明里(この子……雷の属性を持つ人間?それとも、雷そのもの……? 雷を操るだけじゃない、雷を吸収し、利用する……。カストルの力とは次元が違う……)



明里は、雷獣の消滅地点から少年へと意識を移す。確かにその子からは、雷の魔力が依然として感じられるが、先ほどのような暴力的で破壊的な気配は薄れ、どこか穏やかな、しかし圧倒的な「本質」のようなものが漂っていた。

少年はゆっくりと振り向いた。虚ろだった瞳は、わずかながら好奇心と、かすかな知性を宿しているように見えた。



明里「……ねえ、(レン)。レックス。」



わたしは二人に呼びかけた。わたしの声は、雨音の中に吸い込まれることなく、はっきりと響いた。 


明里「この子を、わたしたちの仲間にしましょう。」



(レン)「はあ!?何を言ってやがる!?」



(レン)は驚きと戸惑いを隠せない。しかし、わたしは(レン)の言葉を遮り、決意を込めた瞳で彼らを真っ直ぐに見つめた。


明里「この子を理解して、正しい道に導くには、私たちしかいないわ。それに、この子には、カストルとは違う、もっと大きな可能性がある……。私たちが、その可能性を引き出すのよ。」



レックスは、しばらく何も言わずにわたしの顔を見ていたが、やがてコインロールを再開した。チャリン、チャリンという音が数回響いた後、彼の手の中でコインがピタリと止まる。



レックス「……そうだな。面白い。こいつが、俺たちにとって『雷の律』となるか、『知の剣』となるか……。見てやるのも悪くねえ。」



レックスの言葉に、(レン)はまだ納得しきれない顔をしていたが、最終的にはため息をついて肩をすくめた。

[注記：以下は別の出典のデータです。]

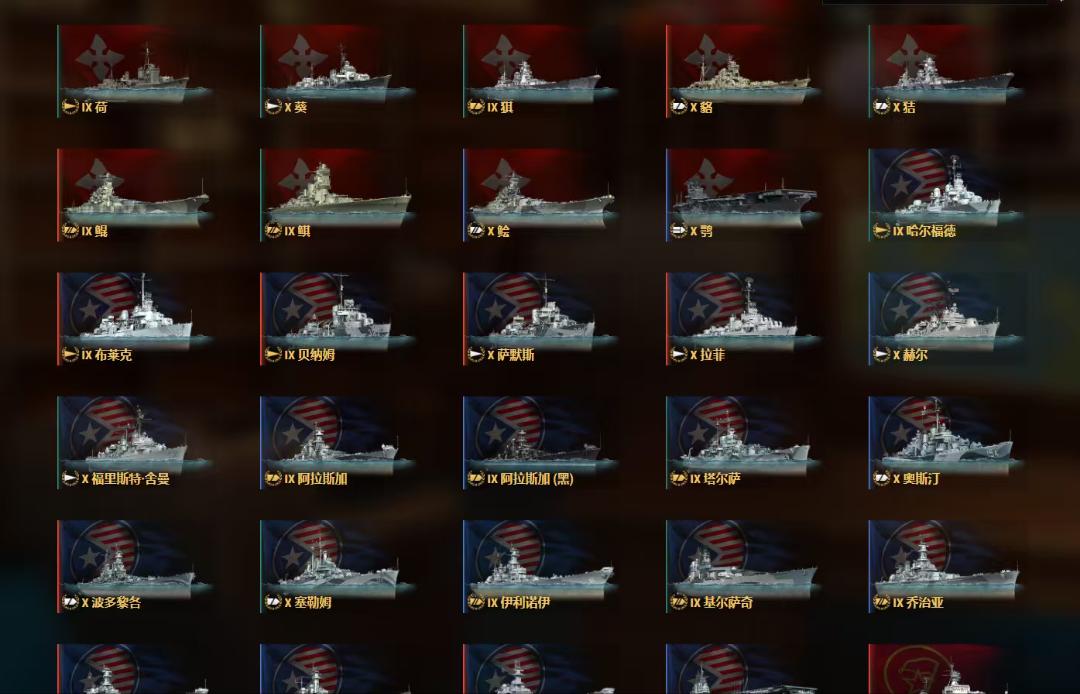Click battleship class icon beside IX 鲲

pyautogui.click(x=70, y=231)
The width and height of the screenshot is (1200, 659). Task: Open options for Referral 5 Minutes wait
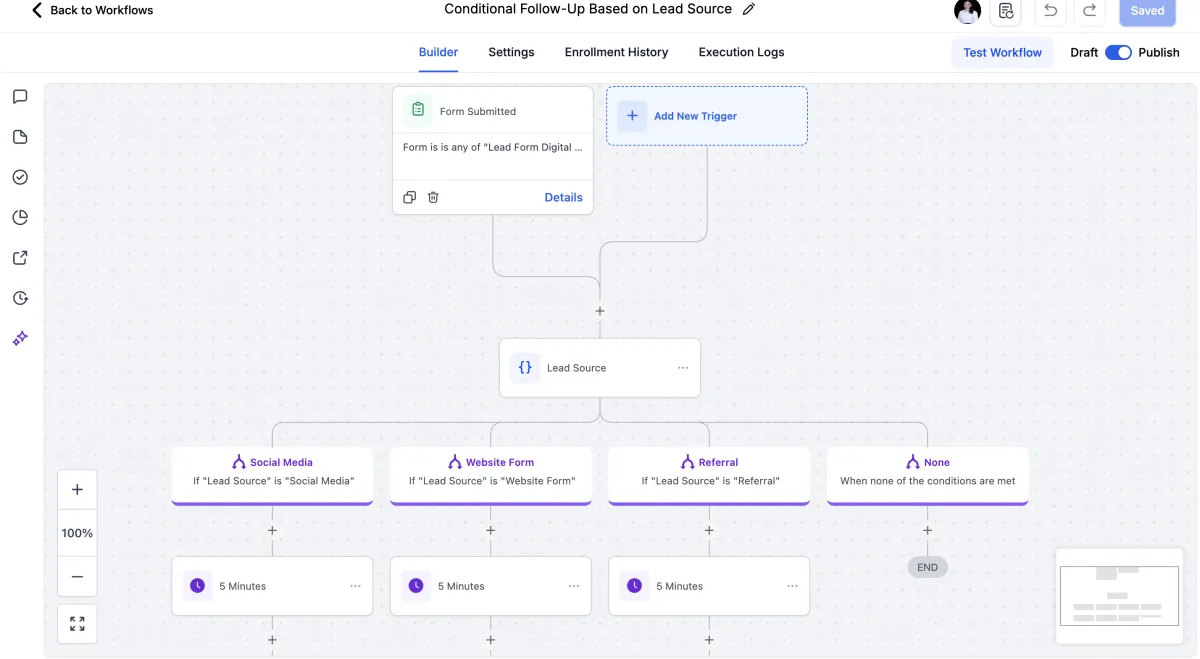[792, 586]
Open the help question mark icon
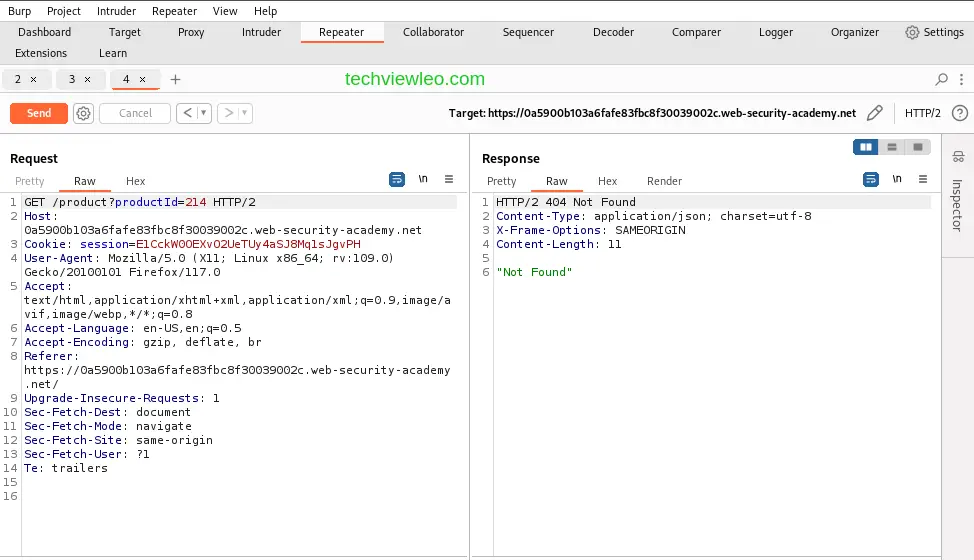Image resolution: width=974 pixels, height=560 pixels. pyautogui.click(x=960, y=113)
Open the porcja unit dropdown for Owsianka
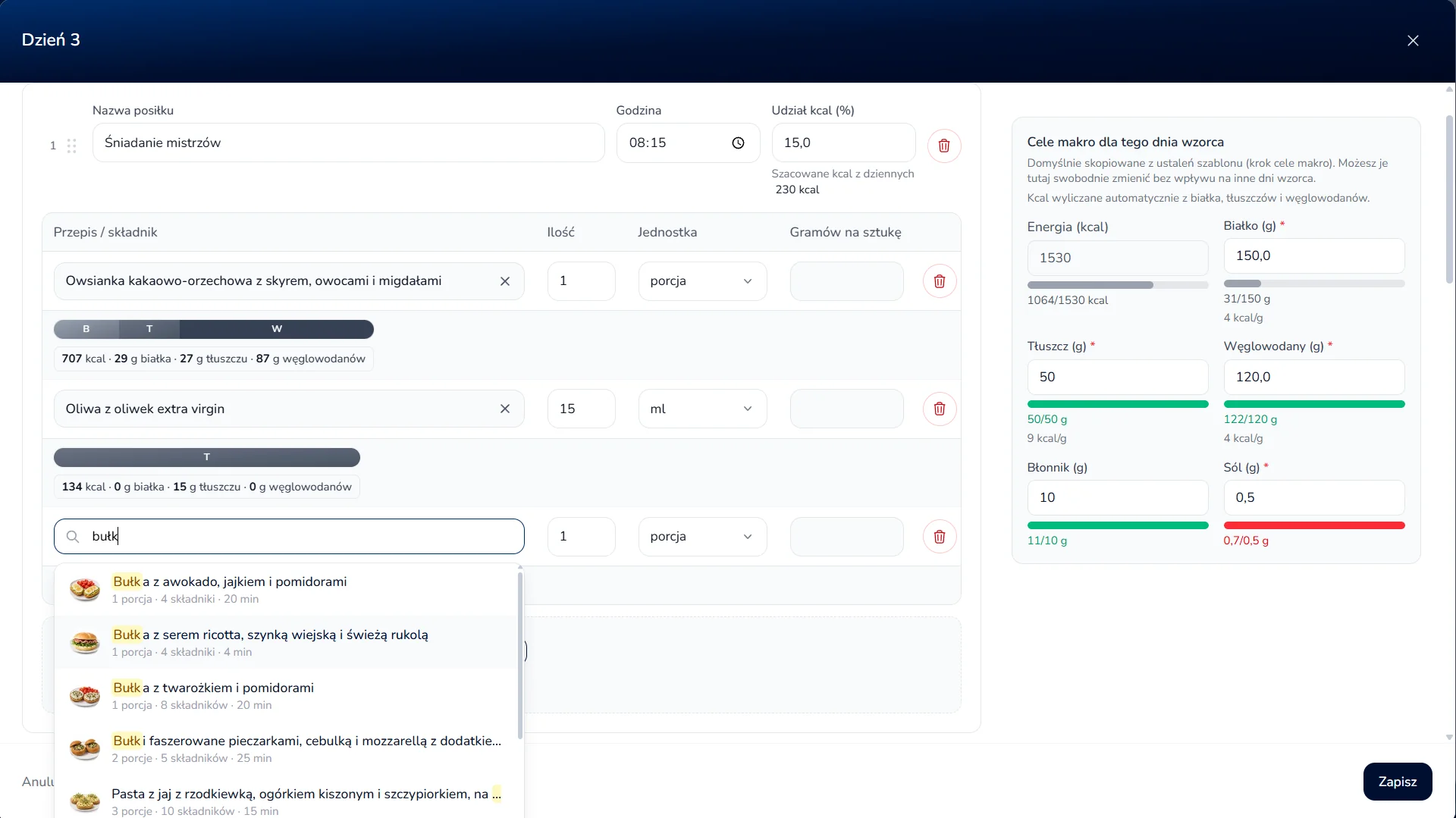 [x=702, y=281]
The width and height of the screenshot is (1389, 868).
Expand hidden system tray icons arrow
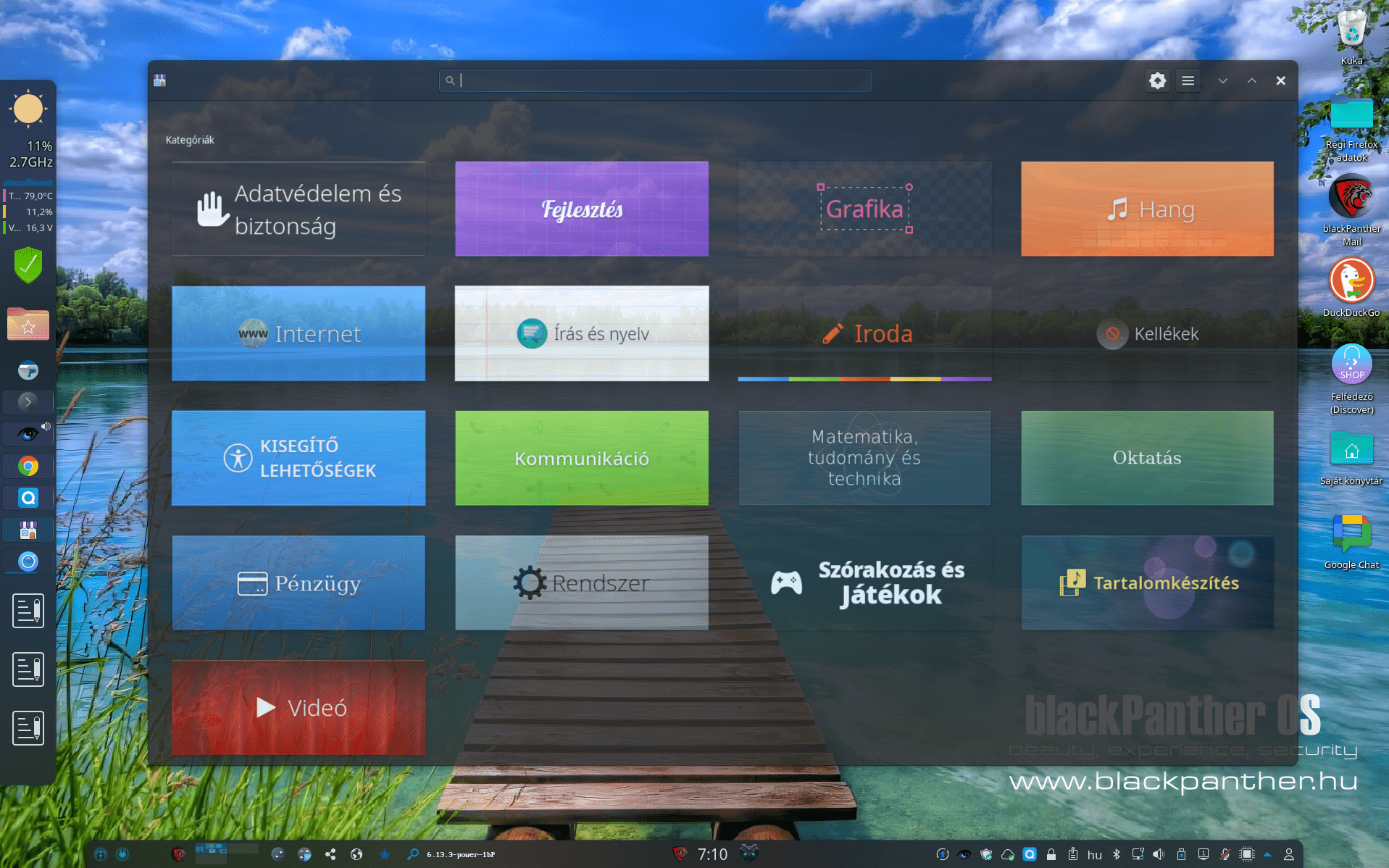1267,854
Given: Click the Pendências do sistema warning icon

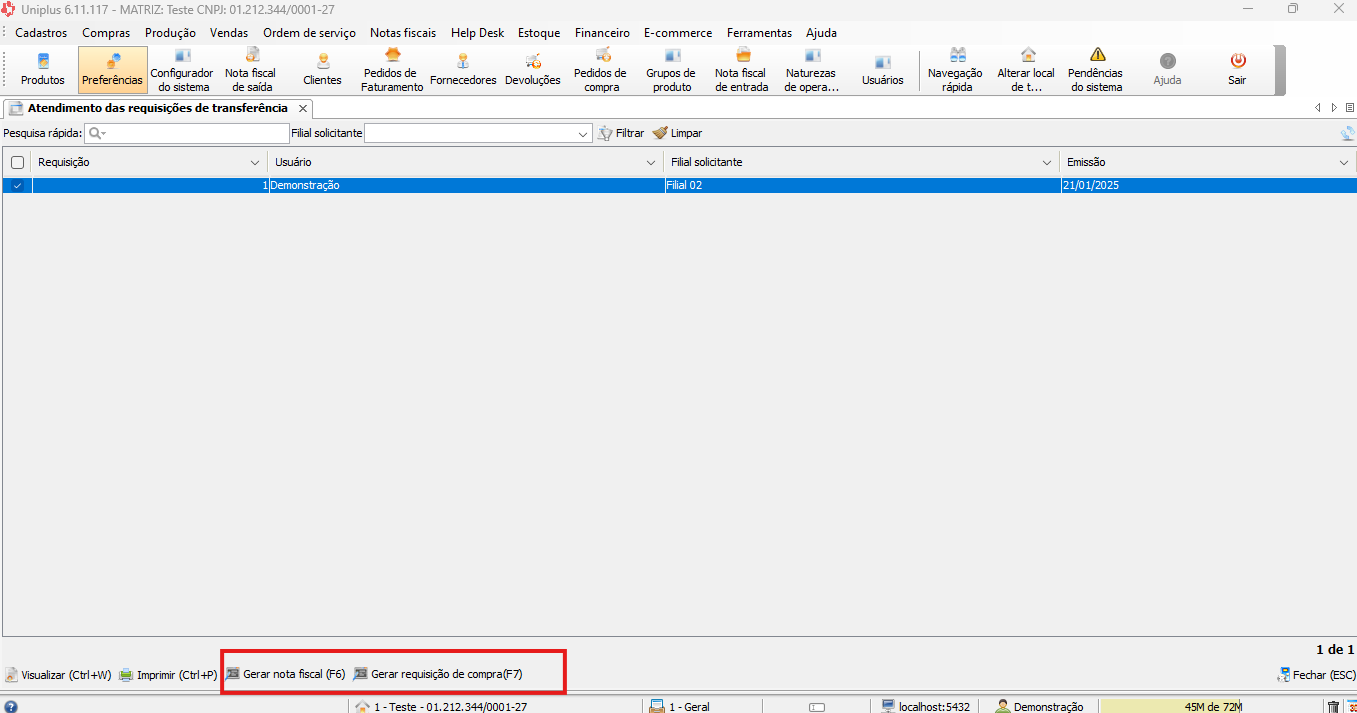Looking at the screenshot, I should click(x=1096, y=70).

(レン)「ったく、明里が決めたなら仕方ねえな……。ただし、なんか変なことしやがったら、真っ先に俺がぶっ飛ばしてやるからな!」



明里は、(レン)とレックスの承諾を得て、そっと少年に歩み寄った。少年は、警戒する様子もなく、ただじっと明里を見つめ返している。



明里「大丈夫だよ。私たちが、あなたを助けるから。」



明里は、目の前の少年の無垢な瞳を見つめ、彼に呼びかける名前がないことに気づいた。地球の神話が、ふと頭をよぎる。雷鳴士カストルと対になる双子の神――ポルックス。雷を操るカストルと、雷を吸収するこの子。まるで二つの側面を持つ雷のようだと、明里は直感した。



明里「あなたに、名前をあげるわ。……ポルックス。今日から、それがあなたの名前よ。」



少年は、その新しい響きを確かめるように、小さく口を動かした。「ポルックス……」彼の顔に、初めて微かな感情の兆しが浮かんだように見えた。それは、新しい始まりの光であり、同時に、明里が知らぬ未来の悲劇を孕んだ、静かな予兆だった。

わたしたちの旅は、嵐の中で、新たな局面へと突入するのだった。